▸ **取り組む課題**
(a) 熱中症予防についての本文から「服装の工夫として」で始まる段落を選び、主な事実を残したまま箇条書きに書き直してください。
(b) 熱中症予防についての本文をもとに、次の問いに答えてください。答えには問いと同じ記号を付けてください。
(i) 黒色系の衣類を避けるべきとされているのはなぜですか。
(ii) 体調を整える基本として挙げられている三つは何ですか。
(iii) クエン酸を含むものとして挙げられている食品は何ですか。
(c) 熱中症予防についての本文を、最後の文の後から書き継いでください。

▸ **ページ本文**
· · · · · · ·

服装の工夫として、綿や麻など通気性の良い素材を選び、吸湿性や速乾性に優れた下着を着用します。襟元をゆるめたり、ゆったりとした服装で体の熱を放出しやすくしましょう。黒色系の衣類は熱を吸収しやすいため避け、薄着でも肌とインナー、インナーとアウターの間に空気の層を作ることで外からの熱気を遮断できます。
4. 体調管理と生活習慣の改善
熱中症予防には日頃からの体調管理が欠かせません。バランスの良い食事、適度な運動、十分な睡眠により体調を整えることが基本です。特に朝食抜きなどの状態での活動は避け、規則正しい生活を心がけましょう。栄養面では、豚肉や豆腐、味噌などの大豆製品に含まれるビタミンB1、赤ピーマンなどカラフルな夏野菜に含まれるビタミンC、梅干しや酢、レモンに含まれるクエン酸をバランスよく摂取することが推奨されます。

· · · · · · ·

▸ **データ**
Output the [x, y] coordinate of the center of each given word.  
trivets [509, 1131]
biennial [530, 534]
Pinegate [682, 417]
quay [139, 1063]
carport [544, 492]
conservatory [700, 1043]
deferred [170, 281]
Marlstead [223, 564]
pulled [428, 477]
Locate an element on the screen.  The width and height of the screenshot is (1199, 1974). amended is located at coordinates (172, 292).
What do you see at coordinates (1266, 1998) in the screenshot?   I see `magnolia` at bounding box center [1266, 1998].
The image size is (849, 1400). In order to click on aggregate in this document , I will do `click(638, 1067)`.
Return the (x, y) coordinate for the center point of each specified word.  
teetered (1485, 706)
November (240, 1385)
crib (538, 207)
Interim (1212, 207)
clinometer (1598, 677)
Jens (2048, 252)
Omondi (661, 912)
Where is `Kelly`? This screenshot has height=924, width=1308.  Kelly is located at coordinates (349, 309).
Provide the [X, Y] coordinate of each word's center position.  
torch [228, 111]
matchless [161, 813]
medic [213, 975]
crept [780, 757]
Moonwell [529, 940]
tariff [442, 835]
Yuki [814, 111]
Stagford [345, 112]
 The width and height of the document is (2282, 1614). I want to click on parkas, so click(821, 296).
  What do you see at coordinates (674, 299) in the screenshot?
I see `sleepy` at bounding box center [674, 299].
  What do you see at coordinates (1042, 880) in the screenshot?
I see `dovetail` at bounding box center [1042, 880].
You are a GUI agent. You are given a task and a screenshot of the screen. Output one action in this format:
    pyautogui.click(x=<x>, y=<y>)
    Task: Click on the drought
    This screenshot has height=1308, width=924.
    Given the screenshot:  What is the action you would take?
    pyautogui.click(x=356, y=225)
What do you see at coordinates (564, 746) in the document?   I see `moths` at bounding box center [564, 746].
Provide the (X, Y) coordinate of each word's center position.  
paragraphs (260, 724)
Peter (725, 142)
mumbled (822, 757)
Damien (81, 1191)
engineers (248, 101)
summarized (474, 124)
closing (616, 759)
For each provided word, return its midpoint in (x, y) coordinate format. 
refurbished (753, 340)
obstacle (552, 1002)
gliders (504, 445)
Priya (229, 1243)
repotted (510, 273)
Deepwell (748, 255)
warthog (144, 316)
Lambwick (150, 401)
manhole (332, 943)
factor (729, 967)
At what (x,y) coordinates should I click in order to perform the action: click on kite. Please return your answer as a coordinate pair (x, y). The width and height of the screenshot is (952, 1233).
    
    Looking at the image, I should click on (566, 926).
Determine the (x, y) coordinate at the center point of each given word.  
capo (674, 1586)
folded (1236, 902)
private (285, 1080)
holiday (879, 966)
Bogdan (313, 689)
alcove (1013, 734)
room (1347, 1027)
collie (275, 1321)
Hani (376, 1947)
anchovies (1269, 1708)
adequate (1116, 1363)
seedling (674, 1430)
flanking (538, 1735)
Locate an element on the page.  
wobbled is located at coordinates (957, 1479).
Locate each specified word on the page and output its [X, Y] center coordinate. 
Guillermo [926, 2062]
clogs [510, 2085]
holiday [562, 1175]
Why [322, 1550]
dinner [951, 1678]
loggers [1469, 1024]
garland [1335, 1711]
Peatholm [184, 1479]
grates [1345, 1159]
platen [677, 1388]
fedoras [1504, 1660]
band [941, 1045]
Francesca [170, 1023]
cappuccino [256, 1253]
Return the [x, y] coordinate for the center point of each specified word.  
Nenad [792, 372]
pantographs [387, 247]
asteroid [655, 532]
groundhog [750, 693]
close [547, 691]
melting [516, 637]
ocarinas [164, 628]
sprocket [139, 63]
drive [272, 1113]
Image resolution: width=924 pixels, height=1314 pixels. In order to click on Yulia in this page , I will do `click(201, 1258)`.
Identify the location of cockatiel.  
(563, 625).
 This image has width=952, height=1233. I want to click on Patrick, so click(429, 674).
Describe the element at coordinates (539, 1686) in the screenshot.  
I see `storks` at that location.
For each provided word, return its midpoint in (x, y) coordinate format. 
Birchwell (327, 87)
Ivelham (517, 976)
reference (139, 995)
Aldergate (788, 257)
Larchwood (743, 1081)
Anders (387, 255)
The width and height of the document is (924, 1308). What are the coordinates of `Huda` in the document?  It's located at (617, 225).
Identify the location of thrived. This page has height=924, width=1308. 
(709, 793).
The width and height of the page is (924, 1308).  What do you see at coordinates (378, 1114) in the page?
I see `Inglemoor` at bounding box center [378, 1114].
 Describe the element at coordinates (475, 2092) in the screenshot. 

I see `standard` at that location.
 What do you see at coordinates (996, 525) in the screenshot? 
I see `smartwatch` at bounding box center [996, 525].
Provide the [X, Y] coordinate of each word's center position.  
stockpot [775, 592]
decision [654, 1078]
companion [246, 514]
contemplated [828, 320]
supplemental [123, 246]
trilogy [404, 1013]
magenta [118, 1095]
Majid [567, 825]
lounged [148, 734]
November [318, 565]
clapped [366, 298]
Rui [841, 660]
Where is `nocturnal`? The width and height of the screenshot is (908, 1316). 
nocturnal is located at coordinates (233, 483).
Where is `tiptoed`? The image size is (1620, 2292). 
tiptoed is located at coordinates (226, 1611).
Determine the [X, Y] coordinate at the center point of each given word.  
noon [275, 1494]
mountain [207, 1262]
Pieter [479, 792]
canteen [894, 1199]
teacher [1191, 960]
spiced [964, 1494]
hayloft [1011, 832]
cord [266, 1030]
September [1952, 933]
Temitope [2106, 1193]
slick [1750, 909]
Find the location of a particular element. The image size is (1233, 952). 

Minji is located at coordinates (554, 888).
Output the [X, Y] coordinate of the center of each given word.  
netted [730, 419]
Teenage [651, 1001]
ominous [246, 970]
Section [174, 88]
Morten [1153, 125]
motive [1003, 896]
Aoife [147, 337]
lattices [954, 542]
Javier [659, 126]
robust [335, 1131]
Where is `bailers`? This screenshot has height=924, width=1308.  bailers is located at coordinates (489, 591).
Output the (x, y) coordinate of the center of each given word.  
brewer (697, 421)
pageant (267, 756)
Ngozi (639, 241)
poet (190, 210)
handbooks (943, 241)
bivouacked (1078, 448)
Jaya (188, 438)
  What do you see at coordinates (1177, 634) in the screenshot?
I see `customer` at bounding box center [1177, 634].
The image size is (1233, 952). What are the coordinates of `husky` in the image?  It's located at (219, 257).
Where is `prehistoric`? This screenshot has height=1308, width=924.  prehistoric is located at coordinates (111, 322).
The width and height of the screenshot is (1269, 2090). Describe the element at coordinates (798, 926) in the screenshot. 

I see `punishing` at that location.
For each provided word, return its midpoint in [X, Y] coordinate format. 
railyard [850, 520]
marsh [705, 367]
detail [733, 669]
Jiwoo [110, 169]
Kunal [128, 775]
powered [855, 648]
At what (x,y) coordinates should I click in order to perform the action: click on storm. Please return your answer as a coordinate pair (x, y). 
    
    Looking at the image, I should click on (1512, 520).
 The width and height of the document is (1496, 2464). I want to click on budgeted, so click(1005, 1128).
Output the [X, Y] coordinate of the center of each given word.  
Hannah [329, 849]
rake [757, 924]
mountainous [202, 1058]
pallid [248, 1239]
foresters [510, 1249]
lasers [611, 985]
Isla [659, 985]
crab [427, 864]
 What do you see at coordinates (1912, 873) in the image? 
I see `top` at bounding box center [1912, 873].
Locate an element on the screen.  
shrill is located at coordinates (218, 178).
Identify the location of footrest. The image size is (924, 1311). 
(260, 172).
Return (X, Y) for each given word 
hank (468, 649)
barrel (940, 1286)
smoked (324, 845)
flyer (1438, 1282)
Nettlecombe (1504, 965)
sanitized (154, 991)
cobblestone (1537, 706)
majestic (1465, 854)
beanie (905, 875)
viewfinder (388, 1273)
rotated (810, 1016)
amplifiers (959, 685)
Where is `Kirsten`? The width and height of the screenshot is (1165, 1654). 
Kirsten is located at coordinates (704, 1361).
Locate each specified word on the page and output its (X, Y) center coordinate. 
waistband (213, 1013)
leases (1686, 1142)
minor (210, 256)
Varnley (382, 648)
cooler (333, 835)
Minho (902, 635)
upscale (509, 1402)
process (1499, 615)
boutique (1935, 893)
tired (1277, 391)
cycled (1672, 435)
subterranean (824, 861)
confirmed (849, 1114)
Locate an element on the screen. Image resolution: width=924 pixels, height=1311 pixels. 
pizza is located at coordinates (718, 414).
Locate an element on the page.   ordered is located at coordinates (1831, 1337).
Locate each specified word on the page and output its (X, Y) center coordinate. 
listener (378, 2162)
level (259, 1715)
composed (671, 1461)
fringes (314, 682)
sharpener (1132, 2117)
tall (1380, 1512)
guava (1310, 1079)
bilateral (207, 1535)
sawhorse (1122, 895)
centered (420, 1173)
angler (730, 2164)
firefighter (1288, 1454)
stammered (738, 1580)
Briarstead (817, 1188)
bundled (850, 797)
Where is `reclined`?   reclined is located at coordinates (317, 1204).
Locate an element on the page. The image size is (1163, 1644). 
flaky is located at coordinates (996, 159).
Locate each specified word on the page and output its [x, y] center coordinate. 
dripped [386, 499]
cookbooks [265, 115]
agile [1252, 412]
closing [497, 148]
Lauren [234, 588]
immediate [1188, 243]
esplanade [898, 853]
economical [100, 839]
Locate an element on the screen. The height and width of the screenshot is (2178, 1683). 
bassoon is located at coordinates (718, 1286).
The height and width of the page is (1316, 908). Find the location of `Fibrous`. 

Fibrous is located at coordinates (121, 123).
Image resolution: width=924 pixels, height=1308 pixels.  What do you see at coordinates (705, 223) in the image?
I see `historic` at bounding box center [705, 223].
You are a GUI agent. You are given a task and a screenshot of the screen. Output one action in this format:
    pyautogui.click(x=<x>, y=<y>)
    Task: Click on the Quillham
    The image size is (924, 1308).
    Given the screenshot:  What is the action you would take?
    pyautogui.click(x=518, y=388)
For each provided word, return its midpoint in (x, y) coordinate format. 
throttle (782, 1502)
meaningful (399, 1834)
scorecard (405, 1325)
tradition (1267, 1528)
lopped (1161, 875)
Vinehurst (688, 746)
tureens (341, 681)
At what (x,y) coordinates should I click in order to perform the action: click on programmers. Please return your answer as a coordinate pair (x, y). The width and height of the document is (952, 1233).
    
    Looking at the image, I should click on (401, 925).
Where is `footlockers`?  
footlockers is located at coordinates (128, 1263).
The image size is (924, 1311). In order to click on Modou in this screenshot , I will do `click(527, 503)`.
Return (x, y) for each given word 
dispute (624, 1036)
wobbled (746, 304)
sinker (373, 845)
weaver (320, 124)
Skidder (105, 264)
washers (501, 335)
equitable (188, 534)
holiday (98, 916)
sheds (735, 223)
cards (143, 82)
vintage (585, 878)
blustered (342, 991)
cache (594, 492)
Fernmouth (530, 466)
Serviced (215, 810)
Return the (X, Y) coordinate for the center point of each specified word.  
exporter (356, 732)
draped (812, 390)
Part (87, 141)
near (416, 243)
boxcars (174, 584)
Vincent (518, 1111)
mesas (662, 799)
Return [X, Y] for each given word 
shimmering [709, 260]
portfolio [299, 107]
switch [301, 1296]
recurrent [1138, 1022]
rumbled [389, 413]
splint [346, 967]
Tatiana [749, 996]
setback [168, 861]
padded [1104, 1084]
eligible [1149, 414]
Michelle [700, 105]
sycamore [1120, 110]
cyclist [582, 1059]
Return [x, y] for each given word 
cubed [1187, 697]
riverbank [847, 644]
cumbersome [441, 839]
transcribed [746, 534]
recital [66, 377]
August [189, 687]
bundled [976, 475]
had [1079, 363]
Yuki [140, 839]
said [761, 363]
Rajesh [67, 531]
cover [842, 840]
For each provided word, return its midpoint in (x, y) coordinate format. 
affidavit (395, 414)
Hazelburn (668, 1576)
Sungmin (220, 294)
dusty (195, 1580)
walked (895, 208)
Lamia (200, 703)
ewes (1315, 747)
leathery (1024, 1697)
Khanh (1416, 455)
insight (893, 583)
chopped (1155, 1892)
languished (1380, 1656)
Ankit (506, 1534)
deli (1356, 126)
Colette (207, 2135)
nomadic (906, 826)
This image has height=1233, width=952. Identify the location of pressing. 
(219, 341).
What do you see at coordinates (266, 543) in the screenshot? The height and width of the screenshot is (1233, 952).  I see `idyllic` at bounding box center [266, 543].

· · · · · · ·

▸ **解答例**
(a)
- 綿や麻など通気性の良い素材を選ぶ。
- 吸湿性や速乾性に優れた下着を着る。
- 襟元をゆるめ、ゆったりとした服装で体の熱を放出しやすくする。
- 熱を吸収しやすい黒色系の衣類は避ける。
- 薄着でも、肌とインナー、インナーとアウターの間に空気の層を作り、外からの熱気を遮断する。

(b)
(i) 熱を吸収しやすいためです。
(ii) バランスの良い食事、適度な運動、十分な睡眠です。
(iii) 梅干し、酢、レモンです。

(c)
きゅうりやナスなど水分を多く含む食材も積極的に取り入れましょう。睡眠環境を整えるため、通気性や吸水性の良い寝具を使用し、エアコンや扇風機を適度に活用します。寝不足は体温調節機能を低下させるため、質の良い睡眠の確保は熱中症予防において重要な要素です。
5. 周囲への気配りと相互見守り
個人の予防努力に加えて、集団活動の場や地域社会でのお互いの配慮が重要です。高齢者や子どもなど熱中症になりやすい人々への声かけや見守りを行いましょう。離れて住む家族には電話で「今日は暑いですが、エアコンは使っていますか?体調はどうですか?」などの確認により助け合いましょう。
職場やスポーツ活動の現場では、参加者の体調や気温を考慮した活動計画を立て、休憩時間を十分に確保することが大切です。マスク着用が必要な環境では、適宜マスクを外したり、首元の開いた通気性の良い服装を選ぶなど、状況に応じた柔軟な対応が求められます。
熱中症になった場合の対処法
もし、熱中症にかかってしまった場合は、迅速な対応が必要になります。以下の対処と注意点を押さえておくと良いでしょう。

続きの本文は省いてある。